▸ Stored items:
============
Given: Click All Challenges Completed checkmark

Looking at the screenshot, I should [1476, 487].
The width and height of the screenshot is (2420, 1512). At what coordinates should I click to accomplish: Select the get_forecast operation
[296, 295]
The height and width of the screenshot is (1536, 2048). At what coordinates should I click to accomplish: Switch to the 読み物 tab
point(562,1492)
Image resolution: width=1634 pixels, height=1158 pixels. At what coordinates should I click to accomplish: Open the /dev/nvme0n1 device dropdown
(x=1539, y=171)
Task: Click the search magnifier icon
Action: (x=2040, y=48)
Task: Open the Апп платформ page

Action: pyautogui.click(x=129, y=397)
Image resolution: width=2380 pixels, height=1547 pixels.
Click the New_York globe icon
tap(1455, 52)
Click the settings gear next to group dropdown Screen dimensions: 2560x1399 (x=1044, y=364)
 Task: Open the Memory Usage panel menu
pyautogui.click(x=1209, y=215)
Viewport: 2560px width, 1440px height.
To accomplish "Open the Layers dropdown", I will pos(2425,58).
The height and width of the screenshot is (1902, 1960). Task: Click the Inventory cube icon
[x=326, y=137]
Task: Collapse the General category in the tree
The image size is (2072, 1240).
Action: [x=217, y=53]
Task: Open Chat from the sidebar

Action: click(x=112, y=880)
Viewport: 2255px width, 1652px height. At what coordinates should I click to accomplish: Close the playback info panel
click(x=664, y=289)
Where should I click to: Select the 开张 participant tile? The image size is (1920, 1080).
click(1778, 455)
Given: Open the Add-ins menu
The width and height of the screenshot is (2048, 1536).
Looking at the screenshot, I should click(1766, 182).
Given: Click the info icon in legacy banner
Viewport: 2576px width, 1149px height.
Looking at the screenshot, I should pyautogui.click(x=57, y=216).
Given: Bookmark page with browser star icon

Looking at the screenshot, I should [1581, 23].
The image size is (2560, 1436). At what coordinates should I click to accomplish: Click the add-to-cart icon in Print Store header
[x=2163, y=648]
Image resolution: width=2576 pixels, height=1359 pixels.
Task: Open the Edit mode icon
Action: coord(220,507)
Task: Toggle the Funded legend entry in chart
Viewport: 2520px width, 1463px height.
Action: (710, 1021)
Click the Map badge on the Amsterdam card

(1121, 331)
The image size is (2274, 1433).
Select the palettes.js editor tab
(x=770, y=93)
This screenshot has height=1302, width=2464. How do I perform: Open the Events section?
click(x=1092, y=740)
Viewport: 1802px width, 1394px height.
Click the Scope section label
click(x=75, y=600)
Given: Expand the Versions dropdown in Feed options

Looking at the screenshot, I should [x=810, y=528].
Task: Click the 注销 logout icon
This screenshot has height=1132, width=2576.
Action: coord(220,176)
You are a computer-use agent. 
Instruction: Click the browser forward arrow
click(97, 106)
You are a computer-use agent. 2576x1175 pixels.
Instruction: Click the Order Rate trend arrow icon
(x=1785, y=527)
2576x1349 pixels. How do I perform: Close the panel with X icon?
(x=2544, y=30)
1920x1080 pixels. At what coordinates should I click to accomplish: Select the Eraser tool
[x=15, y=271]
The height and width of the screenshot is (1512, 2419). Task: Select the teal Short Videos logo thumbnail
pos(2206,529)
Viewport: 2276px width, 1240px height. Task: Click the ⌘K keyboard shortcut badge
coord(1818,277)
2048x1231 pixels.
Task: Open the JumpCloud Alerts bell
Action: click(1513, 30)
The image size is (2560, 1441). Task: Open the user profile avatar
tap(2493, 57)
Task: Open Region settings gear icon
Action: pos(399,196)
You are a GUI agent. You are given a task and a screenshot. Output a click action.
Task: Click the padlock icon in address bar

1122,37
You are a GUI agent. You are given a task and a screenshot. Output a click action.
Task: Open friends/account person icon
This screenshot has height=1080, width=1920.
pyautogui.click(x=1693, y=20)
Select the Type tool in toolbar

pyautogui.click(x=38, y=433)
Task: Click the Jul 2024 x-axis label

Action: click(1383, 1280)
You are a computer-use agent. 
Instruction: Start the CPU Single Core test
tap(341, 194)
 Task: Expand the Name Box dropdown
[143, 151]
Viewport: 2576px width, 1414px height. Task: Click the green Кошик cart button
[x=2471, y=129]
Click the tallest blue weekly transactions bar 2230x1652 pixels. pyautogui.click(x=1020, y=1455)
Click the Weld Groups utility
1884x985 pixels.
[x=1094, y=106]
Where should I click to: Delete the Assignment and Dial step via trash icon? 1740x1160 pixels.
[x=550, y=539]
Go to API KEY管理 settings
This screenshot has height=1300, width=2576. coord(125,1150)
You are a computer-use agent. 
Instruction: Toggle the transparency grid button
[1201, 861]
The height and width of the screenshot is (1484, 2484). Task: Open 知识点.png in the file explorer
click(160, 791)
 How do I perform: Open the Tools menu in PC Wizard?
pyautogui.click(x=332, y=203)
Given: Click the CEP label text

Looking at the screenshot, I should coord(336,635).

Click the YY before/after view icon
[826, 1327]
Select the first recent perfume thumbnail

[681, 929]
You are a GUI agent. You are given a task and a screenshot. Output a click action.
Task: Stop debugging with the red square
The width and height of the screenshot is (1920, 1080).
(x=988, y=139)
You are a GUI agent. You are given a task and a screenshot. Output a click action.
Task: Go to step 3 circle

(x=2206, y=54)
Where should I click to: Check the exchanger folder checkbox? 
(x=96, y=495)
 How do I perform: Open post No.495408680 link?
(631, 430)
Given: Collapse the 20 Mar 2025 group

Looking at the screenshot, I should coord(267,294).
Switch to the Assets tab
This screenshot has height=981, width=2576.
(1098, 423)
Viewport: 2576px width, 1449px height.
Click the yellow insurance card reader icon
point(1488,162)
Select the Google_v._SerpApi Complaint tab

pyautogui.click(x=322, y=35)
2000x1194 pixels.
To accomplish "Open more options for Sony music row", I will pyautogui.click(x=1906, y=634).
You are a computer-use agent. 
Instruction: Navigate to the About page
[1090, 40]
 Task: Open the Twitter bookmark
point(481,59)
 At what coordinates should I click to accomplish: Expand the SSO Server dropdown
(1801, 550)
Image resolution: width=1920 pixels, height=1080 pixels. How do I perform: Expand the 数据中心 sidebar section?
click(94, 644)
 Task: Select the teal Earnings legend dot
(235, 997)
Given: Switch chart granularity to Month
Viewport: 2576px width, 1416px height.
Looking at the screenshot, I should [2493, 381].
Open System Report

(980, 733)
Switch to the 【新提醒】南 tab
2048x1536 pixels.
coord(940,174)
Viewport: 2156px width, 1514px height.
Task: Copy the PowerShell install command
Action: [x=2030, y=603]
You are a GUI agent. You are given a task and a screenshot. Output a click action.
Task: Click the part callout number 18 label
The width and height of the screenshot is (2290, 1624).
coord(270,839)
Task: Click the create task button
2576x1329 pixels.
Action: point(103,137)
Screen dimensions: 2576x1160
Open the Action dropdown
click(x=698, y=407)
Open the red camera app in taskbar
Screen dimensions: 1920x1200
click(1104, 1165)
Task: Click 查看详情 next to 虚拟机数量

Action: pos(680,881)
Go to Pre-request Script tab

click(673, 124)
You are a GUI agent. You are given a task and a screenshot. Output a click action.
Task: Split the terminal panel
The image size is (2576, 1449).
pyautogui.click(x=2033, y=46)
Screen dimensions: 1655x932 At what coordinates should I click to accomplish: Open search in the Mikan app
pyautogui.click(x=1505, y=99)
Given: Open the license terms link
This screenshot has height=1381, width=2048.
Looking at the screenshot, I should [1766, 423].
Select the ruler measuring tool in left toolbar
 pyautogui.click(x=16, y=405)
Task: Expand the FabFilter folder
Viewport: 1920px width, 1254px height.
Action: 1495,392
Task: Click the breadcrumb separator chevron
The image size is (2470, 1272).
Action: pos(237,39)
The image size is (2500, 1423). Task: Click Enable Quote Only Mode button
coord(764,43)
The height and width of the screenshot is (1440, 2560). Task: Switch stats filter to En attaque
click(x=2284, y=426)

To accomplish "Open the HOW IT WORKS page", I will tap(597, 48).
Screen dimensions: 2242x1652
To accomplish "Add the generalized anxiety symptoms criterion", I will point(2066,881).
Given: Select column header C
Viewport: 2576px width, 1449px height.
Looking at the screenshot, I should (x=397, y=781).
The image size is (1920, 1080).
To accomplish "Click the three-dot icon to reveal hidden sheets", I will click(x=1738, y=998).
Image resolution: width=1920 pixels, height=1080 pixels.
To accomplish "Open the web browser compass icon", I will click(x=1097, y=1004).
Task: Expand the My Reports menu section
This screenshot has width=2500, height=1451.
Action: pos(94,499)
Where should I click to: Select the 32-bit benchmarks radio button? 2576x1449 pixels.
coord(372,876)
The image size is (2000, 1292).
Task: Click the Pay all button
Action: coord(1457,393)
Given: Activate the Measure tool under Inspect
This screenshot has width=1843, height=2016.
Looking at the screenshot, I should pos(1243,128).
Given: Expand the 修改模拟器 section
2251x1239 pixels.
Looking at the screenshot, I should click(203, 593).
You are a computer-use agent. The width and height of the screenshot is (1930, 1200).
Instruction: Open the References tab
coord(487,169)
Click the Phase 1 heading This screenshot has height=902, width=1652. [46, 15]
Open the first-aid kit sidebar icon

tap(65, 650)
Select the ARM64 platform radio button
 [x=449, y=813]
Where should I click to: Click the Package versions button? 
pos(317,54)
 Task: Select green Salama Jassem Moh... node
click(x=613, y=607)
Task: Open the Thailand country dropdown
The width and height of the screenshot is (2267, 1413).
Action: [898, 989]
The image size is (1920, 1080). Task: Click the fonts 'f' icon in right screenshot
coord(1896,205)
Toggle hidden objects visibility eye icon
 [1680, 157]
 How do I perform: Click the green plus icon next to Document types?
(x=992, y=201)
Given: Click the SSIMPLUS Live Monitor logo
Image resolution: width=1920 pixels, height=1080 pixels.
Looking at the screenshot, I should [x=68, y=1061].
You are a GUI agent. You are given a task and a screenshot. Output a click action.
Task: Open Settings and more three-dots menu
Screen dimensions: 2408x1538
============
▸ Work order:
Return exactly, and only, the lines above starting at the line that contains "The width and height of the screenshot is (2267, 1413)." and ending at the line that contains "Given: Click the SSIMPLUS Live Monitor logo".

▸ Result of the task:
The width and height of the screenshot is (2267, 1413).
Action: [898, 989]
The image size is (1920, 1080). Task: Click the fonts 'f' icon in right screenshot
coord(1896,205)
Toggle hidden objects visibility eye icon
 [1680, 157]
 How do I perform: Click the green plus icon next to Document types?
(x=992, y=201)
Given: Click the SSIMPLUS Live Monitor logo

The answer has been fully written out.